Reproduce the records beginning at the line that has "coordinates (960, 414)." and stopping after the line that has "I want to click on 'Terms", swapping "width" for "breadth" and leaving everything else unchanged.

* BEGIN DATASET EXCERPTS *

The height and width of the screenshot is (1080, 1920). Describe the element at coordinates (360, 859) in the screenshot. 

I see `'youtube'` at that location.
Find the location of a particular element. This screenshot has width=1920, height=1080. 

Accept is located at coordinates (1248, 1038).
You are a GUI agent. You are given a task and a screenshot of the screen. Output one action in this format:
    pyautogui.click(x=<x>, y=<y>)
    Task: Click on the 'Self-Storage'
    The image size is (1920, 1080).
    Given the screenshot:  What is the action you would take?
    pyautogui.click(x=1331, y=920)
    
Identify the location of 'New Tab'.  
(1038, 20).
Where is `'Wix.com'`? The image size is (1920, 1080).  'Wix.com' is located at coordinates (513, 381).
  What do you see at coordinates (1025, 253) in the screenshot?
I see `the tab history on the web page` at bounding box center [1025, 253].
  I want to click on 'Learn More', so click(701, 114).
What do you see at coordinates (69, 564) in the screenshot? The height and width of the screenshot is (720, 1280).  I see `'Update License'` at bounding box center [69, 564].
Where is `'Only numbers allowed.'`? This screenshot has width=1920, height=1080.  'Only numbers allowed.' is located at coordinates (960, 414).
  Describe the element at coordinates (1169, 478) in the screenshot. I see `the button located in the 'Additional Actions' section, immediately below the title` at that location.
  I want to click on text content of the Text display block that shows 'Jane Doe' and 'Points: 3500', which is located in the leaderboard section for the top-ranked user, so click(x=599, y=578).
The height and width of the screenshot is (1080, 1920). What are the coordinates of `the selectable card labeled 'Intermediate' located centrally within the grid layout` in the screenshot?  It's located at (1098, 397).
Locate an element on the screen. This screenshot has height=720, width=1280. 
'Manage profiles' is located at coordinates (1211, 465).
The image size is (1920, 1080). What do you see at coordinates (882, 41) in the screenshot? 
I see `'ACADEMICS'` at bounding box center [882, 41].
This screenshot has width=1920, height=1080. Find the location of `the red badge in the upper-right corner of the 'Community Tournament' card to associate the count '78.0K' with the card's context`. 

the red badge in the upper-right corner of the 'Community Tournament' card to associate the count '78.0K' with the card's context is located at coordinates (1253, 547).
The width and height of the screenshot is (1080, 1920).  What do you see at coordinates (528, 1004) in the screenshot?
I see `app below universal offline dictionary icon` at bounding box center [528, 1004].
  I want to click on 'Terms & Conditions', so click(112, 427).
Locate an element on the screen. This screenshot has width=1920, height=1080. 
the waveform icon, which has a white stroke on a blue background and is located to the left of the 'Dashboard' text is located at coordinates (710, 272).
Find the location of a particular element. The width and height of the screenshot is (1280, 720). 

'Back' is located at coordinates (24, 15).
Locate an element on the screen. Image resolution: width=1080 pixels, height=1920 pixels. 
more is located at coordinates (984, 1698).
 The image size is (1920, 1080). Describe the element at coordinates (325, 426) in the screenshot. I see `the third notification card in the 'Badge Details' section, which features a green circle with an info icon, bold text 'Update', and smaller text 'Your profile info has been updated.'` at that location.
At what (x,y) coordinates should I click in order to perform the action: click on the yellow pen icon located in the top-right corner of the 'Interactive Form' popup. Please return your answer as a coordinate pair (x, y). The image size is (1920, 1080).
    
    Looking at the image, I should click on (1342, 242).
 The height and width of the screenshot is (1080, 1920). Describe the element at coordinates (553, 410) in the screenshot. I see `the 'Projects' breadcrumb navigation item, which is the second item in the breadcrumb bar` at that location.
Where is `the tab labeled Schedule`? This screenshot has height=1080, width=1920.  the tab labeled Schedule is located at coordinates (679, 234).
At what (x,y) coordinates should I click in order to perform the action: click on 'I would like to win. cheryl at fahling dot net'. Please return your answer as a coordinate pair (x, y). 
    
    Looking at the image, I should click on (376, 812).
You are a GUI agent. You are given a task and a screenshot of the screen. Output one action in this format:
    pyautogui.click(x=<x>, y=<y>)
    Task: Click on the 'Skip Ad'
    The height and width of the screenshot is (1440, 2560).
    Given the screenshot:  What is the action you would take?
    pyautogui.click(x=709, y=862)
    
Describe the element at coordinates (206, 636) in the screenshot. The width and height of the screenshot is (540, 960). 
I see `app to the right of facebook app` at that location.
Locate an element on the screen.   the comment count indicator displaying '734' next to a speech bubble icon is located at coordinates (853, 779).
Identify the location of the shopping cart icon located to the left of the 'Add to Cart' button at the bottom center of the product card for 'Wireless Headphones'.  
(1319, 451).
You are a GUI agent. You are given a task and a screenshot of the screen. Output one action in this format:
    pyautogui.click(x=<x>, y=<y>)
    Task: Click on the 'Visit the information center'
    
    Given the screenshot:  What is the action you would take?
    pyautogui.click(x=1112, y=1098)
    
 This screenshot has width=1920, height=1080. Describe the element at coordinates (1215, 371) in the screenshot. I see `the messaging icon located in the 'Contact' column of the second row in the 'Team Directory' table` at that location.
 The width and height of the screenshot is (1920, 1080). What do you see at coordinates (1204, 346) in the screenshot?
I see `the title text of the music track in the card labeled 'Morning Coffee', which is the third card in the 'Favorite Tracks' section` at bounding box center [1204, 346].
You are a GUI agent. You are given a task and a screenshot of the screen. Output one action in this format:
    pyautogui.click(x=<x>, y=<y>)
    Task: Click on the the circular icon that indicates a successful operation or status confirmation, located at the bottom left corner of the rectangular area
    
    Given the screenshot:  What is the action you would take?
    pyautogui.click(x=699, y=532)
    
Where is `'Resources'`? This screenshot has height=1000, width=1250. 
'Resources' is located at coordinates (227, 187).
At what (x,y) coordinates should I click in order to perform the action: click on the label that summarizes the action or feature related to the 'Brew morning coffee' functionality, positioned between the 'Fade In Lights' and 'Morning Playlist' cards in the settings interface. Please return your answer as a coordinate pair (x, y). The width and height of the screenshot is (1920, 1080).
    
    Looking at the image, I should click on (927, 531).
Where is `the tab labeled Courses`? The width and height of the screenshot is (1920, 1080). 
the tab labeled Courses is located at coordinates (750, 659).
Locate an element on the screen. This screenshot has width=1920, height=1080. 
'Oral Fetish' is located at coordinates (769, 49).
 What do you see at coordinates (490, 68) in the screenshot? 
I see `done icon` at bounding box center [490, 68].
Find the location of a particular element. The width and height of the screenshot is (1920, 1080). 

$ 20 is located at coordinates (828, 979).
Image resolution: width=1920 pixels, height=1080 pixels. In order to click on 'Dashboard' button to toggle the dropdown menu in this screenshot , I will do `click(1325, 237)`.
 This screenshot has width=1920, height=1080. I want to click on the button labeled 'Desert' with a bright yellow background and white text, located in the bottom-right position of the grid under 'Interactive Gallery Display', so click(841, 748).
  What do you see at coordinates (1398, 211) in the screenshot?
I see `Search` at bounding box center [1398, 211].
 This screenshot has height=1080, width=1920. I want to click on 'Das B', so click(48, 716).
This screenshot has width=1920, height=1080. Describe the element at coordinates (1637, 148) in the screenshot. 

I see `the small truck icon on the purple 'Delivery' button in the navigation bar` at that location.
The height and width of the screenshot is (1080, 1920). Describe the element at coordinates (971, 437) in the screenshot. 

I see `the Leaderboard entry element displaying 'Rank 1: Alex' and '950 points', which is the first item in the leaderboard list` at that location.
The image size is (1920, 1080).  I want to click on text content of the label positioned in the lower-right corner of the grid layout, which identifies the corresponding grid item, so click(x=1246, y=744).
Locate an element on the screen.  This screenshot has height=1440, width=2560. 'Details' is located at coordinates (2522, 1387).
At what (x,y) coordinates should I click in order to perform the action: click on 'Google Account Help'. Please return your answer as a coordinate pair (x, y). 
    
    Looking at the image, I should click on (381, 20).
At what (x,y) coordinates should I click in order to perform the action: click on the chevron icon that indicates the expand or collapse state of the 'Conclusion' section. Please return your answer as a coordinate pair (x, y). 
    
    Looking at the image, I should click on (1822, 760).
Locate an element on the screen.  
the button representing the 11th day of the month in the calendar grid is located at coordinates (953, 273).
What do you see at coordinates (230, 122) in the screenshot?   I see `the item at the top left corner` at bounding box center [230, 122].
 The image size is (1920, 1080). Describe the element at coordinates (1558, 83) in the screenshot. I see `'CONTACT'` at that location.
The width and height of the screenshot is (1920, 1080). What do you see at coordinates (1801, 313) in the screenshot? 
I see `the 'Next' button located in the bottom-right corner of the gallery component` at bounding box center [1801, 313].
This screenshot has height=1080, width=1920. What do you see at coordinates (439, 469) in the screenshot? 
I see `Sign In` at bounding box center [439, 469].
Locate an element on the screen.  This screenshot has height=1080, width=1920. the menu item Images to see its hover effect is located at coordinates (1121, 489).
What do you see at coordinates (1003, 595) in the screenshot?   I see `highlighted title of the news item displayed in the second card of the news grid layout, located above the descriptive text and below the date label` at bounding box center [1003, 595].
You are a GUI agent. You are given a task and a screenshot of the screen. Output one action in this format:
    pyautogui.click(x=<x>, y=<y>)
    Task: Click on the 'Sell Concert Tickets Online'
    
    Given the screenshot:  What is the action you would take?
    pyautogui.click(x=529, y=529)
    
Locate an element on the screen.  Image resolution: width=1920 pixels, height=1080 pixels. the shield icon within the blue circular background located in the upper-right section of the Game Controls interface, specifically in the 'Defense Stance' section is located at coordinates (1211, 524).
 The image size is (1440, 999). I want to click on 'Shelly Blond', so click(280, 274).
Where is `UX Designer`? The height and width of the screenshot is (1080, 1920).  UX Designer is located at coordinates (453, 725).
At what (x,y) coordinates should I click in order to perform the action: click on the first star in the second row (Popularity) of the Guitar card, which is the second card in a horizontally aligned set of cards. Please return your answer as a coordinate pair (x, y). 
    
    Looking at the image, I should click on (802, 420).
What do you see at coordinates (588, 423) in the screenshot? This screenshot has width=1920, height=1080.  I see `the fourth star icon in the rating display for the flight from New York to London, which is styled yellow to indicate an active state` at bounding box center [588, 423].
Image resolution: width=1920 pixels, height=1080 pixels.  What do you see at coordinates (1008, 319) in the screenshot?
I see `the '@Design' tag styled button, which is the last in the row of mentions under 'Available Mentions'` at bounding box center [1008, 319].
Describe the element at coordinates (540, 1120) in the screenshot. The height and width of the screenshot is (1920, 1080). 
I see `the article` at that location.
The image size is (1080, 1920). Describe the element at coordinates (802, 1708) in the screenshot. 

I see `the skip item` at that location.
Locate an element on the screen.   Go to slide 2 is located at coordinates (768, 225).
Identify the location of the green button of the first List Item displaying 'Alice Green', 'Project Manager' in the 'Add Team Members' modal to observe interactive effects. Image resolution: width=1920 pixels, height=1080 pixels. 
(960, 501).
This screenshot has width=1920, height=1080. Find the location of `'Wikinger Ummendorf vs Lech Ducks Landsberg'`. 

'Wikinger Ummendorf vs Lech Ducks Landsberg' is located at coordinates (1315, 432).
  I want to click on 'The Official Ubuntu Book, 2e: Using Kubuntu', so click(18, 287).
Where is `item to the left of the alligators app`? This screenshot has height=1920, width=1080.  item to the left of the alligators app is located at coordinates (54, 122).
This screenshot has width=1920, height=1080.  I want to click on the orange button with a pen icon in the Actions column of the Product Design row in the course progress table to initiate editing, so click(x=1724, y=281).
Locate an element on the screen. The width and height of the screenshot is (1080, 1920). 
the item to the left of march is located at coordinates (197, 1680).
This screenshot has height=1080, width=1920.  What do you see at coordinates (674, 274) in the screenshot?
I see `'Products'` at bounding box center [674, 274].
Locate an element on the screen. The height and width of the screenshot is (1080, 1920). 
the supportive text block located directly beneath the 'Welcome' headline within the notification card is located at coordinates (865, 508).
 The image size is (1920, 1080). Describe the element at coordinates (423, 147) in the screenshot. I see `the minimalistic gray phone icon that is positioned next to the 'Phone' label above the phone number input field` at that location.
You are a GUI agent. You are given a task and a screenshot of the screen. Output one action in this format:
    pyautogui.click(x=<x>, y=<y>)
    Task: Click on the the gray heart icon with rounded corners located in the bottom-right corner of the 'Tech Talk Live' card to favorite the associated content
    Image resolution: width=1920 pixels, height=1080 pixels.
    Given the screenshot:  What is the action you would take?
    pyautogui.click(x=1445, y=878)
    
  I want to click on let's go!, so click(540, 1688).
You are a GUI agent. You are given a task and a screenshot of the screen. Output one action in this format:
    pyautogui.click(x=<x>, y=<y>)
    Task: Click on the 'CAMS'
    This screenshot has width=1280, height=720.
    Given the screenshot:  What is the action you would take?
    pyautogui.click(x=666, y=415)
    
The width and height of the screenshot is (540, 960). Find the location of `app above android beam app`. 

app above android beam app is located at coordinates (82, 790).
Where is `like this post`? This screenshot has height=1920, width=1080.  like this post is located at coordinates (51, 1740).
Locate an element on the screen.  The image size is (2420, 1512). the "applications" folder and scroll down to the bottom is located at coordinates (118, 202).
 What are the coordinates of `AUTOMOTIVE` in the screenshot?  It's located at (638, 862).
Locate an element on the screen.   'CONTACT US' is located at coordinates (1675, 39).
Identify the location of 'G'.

* END DATASET EXCERPTS *

RESULT FOR THIS TASK ▸
Where is `'Only numbers allowed.'`? This screenshot has breadth=1920, height=1080.  'Only numbers allowed.' is located at coordinates (960, 414).
  Describe the element at coordinates (1169, 478) in the screenshot. I see `the button located in the 'Additional Actions' section, immediately below the title` at that location.
  I want to click on text content of the Text display block that shows 'Jane Doe' and 'Points: 3500', which is located in the leaderboard section for the top-ranked user, so click(x=599, y=578).
The height and breadth of the screenshot is (1080, 1920). What are the coordinates of `the selectable card labeled 'Intermediate' located centrally within the grid layout` in the screenshot?  It's located at (1098, 397).
Locate an element on the screen. This screenshot has height=720, breadth=1280. 
'Manage profiles' is located at coordinates (1211, 465).
The image size is (1920, 1080). What do you see at coordinates (882, 41) in the screenshot? 
I see `'ACADEMICS'` at bounding box center [882, 41].
This screenshot has breadth=1920, height=1080. Find the location of `the red badge in the upper-right corner of the 'Community Tournament' card to associate the count '78.0K' with the card's context`. 

the red badge in the upper-right corner of the 'Community Tournament' card to associate the count '78.0K' with the card's context is located at coordinates (1253, 547).
The breadth and height of the screenshot is (1080, 1920).  What do you see at coordinates (528, 1004) in the screenshot?
I see `app below universal offline dictionary icon` at bounding box center [528, 1004].
  I want to click on 'Terms & Conditions', so click(112, 427).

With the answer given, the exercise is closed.